Stephen Hancocks, Editor-in-Chief

Author questions and answers

1. Why did you undertake this research?

Perforations from the pulp to the surrounding periodontium caused by resorptive defects, caries and iatrogenic events during endodontic treatment are most undesirable damages. Healing prognosis is influenced by factors such as the dimensions of the perforation, time delay before the repair, location of the perforation, ability to seal the defect and materials used. MTA has received particular attention as a perforation repair material. It is known that the apical plug using MTA should be 3-5 mm. It was of interest to evaluate the sealing ability of the materials used for furcation perforation repair, knowing that the thickness of the dentine in that area is less than 3 mm. The large perforations were chosen because of their poor prognosis in the clinical situation.

2. What would you like to do next in this area to follow on from this work?

We have decided to focus more on the biocompatibility of endodontic sealer materials. A few years ago we investigated three sealers with respect to mouse fibroblast cytotoxicity by two fairly simple screening assays and found that the sealer that consisted of more than one methacrylate monomer was more toxic than the one consisting of one such monomer and the material that was epoxy polymer-based.1 We have already performed a new study looking into the mode of cell (rat submandibular salivary gland) death caused by extract sealers consisting of different polymers.

Commentary

Furcation perforations in multirooted teeth may lead to the loss of periodontal attachment in the adjacent area. Independent of the cause, prompt and proper sealing of such perforations is important for the prognosis of the affected tooth. The requirements for the repair material are the same as for other materials implanted in teeth and the rest of the human body. Several materials have been tested for their sealing properties in such perforations, but different methods and materials make comparisons difficult. The value of leakage studies has also been discussed, due to limitations related to methodological issues and the low power of the statistical tests applied. With this in mind, the sealing ability of mineral trioxide aggregate (MTA) has been studied extensively and have been shown to be similar or superior to other test materials. Some recent publications have studied the use of MTA for the sealing of furcation perforations by testing the leakage of protein along the material.

The paper by Lodienė et al. is another in vitro study testing the sealing effect of MTA in furcation perforations. However, they have moved from tracer-penetration of dyes or protein molecules of different sizes to bacterial penetration (Enterococcus faecalis), giving a more clinically relevant situation.
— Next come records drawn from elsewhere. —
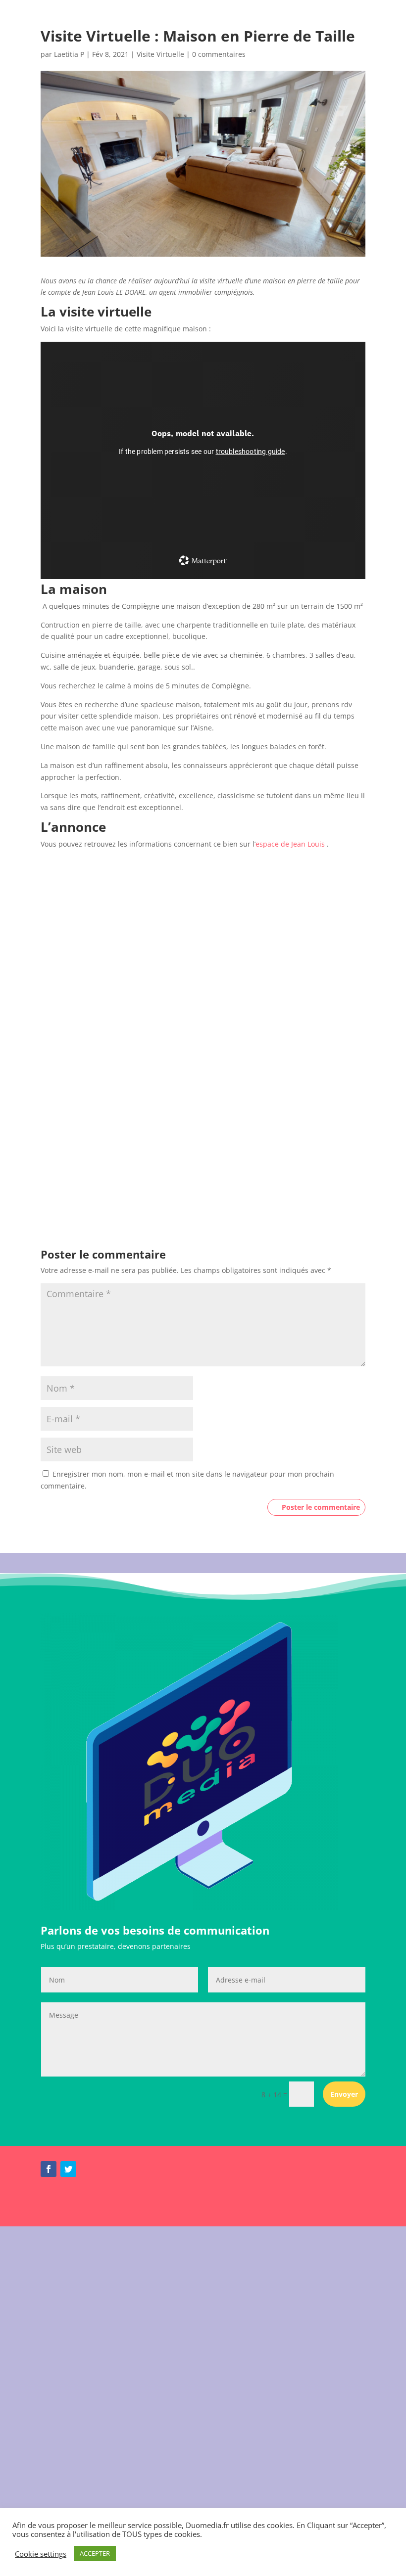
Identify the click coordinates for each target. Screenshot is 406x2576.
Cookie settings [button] (40, 2553)
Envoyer (344, 2094)
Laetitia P (69, 54)
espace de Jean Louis (290, 844)
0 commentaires (219, 54)
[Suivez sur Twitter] (68, 2169)
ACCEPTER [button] (95, 2553)
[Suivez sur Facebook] (48, 2169)
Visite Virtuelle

The study showed that grey and white MTA (Pro Root®) and resin-modified glass ionomer cement (Vitremer) had better sealing properties against Enter. faecalis in furcation perforations as compared to resin composite (Retroplast). They also found bacterial penetration through intact dentine, but the methodology was unable to discriminate between vital and dead bacteria in the tubules (identified by scanning electron microscopy). Thus, the paper raises a new important hypothesis that underscores the complexities of such leakage studies. Further studies are needed to identify the important path for bacteria, either through furcation canals or dentine tubules, or along the dentine-material interface. This would be of utmost importance for the clinical handling of such perforations. Further, the indicated pathway through furcation canals or dentinal tubules may, to some degree, explain the conflicting findings of several studies regarding the possible antibacterial effect of MTA.